• **INFORMATION GIVEN**
— Begin —
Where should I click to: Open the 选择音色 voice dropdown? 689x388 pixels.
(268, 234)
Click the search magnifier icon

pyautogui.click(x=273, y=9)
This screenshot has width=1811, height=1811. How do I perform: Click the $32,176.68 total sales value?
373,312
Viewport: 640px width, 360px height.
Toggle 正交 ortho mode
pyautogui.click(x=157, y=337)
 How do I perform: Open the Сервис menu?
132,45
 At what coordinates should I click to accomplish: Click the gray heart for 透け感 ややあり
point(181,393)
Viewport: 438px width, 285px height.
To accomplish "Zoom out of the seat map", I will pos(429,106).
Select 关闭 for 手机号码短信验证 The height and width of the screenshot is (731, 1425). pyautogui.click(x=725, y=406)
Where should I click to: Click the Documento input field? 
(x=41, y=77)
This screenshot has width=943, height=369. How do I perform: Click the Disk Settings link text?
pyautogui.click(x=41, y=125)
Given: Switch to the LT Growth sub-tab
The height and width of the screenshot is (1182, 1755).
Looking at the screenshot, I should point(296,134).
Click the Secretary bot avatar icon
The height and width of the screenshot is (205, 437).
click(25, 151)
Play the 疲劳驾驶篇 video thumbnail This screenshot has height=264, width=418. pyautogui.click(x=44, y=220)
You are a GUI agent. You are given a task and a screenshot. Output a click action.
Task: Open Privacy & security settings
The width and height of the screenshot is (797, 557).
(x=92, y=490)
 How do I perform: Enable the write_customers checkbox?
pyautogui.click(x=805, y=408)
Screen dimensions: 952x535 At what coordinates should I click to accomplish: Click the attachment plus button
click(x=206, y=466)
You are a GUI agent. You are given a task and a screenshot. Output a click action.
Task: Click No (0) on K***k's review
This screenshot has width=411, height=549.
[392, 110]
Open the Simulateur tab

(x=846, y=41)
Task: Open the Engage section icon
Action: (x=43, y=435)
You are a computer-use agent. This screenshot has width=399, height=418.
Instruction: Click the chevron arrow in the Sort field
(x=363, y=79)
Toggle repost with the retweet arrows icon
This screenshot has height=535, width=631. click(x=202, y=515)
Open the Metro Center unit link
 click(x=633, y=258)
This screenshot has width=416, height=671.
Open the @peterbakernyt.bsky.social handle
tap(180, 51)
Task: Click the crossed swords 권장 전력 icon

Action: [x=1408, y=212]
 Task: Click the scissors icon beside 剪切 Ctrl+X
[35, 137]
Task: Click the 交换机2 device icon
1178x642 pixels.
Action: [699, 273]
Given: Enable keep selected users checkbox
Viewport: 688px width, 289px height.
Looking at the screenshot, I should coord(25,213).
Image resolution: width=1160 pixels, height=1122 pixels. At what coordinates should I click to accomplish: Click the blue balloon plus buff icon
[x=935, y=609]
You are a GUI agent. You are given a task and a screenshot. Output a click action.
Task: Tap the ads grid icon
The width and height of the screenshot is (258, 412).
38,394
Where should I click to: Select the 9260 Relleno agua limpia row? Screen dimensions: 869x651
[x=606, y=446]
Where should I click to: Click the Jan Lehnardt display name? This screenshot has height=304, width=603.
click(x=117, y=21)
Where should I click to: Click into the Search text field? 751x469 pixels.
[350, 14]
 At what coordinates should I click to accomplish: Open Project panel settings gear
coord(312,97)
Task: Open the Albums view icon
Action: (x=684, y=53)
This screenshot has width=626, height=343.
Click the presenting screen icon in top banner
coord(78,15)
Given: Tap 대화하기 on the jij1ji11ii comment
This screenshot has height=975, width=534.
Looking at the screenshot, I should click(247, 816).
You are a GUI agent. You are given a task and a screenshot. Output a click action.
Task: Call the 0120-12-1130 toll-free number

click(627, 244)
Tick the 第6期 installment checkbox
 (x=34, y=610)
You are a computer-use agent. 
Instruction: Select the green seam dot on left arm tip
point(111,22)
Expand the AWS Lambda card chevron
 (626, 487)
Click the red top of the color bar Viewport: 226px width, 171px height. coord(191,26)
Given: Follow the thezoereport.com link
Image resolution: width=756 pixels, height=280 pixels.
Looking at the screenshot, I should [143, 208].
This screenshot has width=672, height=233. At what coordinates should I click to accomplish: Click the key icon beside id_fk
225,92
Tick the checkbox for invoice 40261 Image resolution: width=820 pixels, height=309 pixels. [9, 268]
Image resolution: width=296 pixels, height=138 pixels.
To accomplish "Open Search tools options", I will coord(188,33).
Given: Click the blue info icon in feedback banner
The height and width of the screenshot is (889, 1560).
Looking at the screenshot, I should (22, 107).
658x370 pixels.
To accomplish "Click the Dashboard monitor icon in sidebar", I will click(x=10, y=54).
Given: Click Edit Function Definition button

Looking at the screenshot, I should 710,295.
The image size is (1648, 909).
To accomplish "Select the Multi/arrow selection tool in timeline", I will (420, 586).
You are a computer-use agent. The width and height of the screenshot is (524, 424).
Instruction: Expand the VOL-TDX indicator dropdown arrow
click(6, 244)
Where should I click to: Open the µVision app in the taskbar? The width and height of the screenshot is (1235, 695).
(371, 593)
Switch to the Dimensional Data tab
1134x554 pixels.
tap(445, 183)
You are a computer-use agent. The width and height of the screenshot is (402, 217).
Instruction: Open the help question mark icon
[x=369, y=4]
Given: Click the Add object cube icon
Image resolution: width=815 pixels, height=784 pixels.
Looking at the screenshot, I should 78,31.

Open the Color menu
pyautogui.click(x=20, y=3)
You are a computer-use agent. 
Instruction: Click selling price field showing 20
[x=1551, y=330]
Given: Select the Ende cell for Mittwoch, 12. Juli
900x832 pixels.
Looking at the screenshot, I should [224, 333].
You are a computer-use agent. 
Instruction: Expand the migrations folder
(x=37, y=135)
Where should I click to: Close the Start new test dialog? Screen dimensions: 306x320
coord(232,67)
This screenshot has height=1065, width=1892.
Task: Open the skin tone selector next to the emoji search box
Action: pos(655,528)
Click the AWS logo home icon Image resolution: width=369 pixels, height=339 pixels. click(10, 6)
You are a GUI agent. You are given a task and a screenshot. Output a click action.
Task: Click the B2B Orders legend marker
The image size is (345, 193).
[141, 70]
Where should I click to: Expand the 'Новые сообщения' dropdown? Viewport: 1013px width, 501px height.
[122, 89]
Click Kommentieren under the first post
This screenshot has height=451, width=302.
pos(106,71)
— End —
• **WHAT YOU WILL DO**
Please echo each of the rows above line for line, leaving every character as it stands.

• **ANSWER TO THIS EXERCISE**
Where should I click to: Open the 选择音色 voice dropdown? 689x388 pixels.
(268, 234)
Click the search magnifier icon

pyautogui.click(x=273, y=9)
This screenshot has width=1811, height=1811. How do I perform: Click the $32,176.68 total sales value?
373,312
Viewport: 640px width, 360px height.
Toggle 正交 ortho mode
pyautogui.click(x=157, y=337)
 How do I perform: Open the Сервис menu?
132,45
 At what coordinates should I click to accomplish: Click the gray heart for 透け感 ややあり
point(181,393)
Viewport: 438px width, 285px height.
To accomplish "Zoom out of the seat map", I will pos(429,106).
Select 关闭 for 手机号码短信验证 The height and width of the screenshot is (731, 1425). pyautogui.click(x=725, y=406)
Where should I click to: Click the Documento input field? 
(x=41, y=77)
This screenshot has width=943, height=369. How do I perform: Click the Disk Settings link text?
pyautogui.click(x=41, y=125)
Given: Switch to the LT Growth sub-tab
The height and width of the screenshot is (1182, 1755).
Looking at the screenshot, I should point(296,134).
Click the Secretary bot avatar icon
The height and width of the screenshot is (205, 437).
click(25, 151)
Play the 疲劳驾驶篇 video thumbnail This screenshot has height=264, width=418. pyautogui.click(x=44, y=220)
You are a GUI agent. You are given a task and a screenshot. Output a click action.
Task: Open Privacy & security settings
The width and height of the screenshot is (797, 557).
(x=92, y=490)
 How do I perform: Enable the write_customers checkbox?
pyautogui.click(x=805, y=408)
Screen dimensions: 952x535 At what coordinates should I click to accomplish: Click the attachment plus button
click(x=206, y=466)
You are a GUI agent. You are given a task and a screenshot. Output a click action.
Task: Click No (0) on K***k's review
This screenshot has width=411, height=549.
[392, 110]
Open the Simulateur tab

(x=846, y=41)
Task: Open the Engage section icon
Action: (x=43, y=435)
You are a computer-use agent. This screenshot has width=399, height=418.
Instruction: Click the chevron arrow in the Sort field
(x=363, y=79)
Toggle repost with the retweet arrows icon
This screenshot has height=535, width=631. click(x=202, y=515)
Open the Metro Center unit link
 click(x=633, y=258)
This screenshot has width=416, height=671.
Open the @peterbakernyt.bsky.social handle
tap(180, 51)
Task: Click the crossed swords 권장 전력 icon

Action: [x=1408, y=212]
 Task: Click the scissors icon beside 剪切 Ctrl+X
[35, 137]
Task: Click the 交换机2 device icon
1178x642 pixels.
Action: [699, 273]
Given: Enable keep selected users checkbox
Viewport: 688px width, 289px height.
Looking at the screenshot, I should coord(25,213).
Image resolution: width=1160 pixels, height=1122 pixels. At what coordinates should I click to accomplish: Click the blue balloon plus buff icon
[x=935, y=609]
You are a GUI agent. You are given a task and a screenshot. Output a click action.
Task: Tap the ads grid icon
The width and height of the screenshot is (258, 412).
38,394
Where should I click to: Select the 9260 Relleno agua limpia row? Screen dimensions: 869x651
[x=606, y=446]
Where should I click to: Click the Jan Lehnardt display name? This screenshot has height=304, width=603.
click(x=117, y=21)
Where should I click to: Click into the Search text field? 751x469 pixels.
[350, 14]
 At what coordinates should I click to accomplish: Open Project panel settings gear
coord(312,97)
Task: Open the Albums view icon
Action: (x=684, y=53)
This screenshot has width=626, height=343.
Click the presenting screen icon in top banner
coord(78,15)
Given: Tap 대화하기 on the jij1ji11ii comment
This screenshot has height=975, width=534.
Looking at the screenshot, I should click(247, 816).
You are a GUI agent. You are given a task and a screenshot. Output a click action.
Task: Call the 0120-12-1130 toll-free number

click(627, 244)
Tick the 第6期 installment checkbox
 (x=34, y=610)
You are a computer-use agent. 
Instruction: Select the green seam dot on left arm tip
point(111,22)
Expand the AWS Lambda card chevron
 (626, 487)
Click the red top of the color bar Viewport: 226px width, 171px height. coord(191,26)
Given: Follow the thezoereport.com link
Image resolution: width=756 pixels, height=280 pixels.
Looking at the screenshot, I should [143, 208].
This screenshot has width=672, height=233. At what coordinates should I click to accomplish: Click the key icon beside id_fk
225,92
Tick the checkbox for invoice 40261 Image resolution: width=820 pixels, height=309 pixels. [9, 268]
Image resolution: width=296 pixels, height=138 pixels.
To accomplish "Open Search tools options", I will coord(188,33).
Given: Click the blue info icon in feedback banner
The height and width of the screenshot is (889, 1560).
Looking at the screenshot, I should (22, 107).
658x370 pixels.
To accomplish "Click the Dashboard monitor icon in sidebar", I will click(x=10, y=54).
Given: Click Edit Function Definition button

Looking at the screenshot, I should 710,295.
The image size is (1648, 909).
To accomplish "Select the Multi/arrow selection tool in timeline", I will (420, 586).
You are a computer-use agent. The width and height of the screenshot is (524, 424).
Instruction: Expand the VOL-TDX indicator dropdown arrow
click(6, 244)
Where should I click to: Open the µVision app in the taskbar? The width and height of the screenshot is (1235, 695).
(371, 593)
Switch to the Dimensional Data tab
1134x554 pixels.
tap(445, 183)
You are a computer-use agent. The width and height of the screenshot is (402, 217).
Instruction: Open the help question mark icon
[x=369, y=4]
Given: Click the Add object cube icon
Image resolution: width=815 pixels, height=784 pixels.
Looking at the screenshot, I should 78,31.

Open the Color menu
pyautogui.click(x=20, y=3)
You are a computer-use agent. 
Instruction: Click selling price field showing 20
[x=1551, y=330]
Given: Select the Ende cell for Mittwoch, 12. Juli
900x832 pixels.
Looking at the screenshot, I should [224, 333].
You are a computer-use agent. 
Instruction: Expand the migrations folder
(x=37, y=135)
Where should I click to: Close the Start new test dialog? Screen dimensions: 306x320
coord(232,67)
This screenshot has height=1065, width=1892.
Task: Open the skin tone selector next to the emoji search box
Action: pos(655,528)
Click the AWS logo home icon Image resolution: width=369 pixels, height=339 pixels. click(10, 6)
You are a GUI agent. You are given a task and a screenshot. Output a click action.
Task: Click the B2B Orders legend marker
The image size is (345, 193).
[141, 70]
Where should I click to: Expand the 'Новые сообщения' dropdown? Viewport: 1013px width, 501px height.
[122, 89]
Click Kommentieren under the first post
This screenshot has height=451, width=302.
pos(106,71)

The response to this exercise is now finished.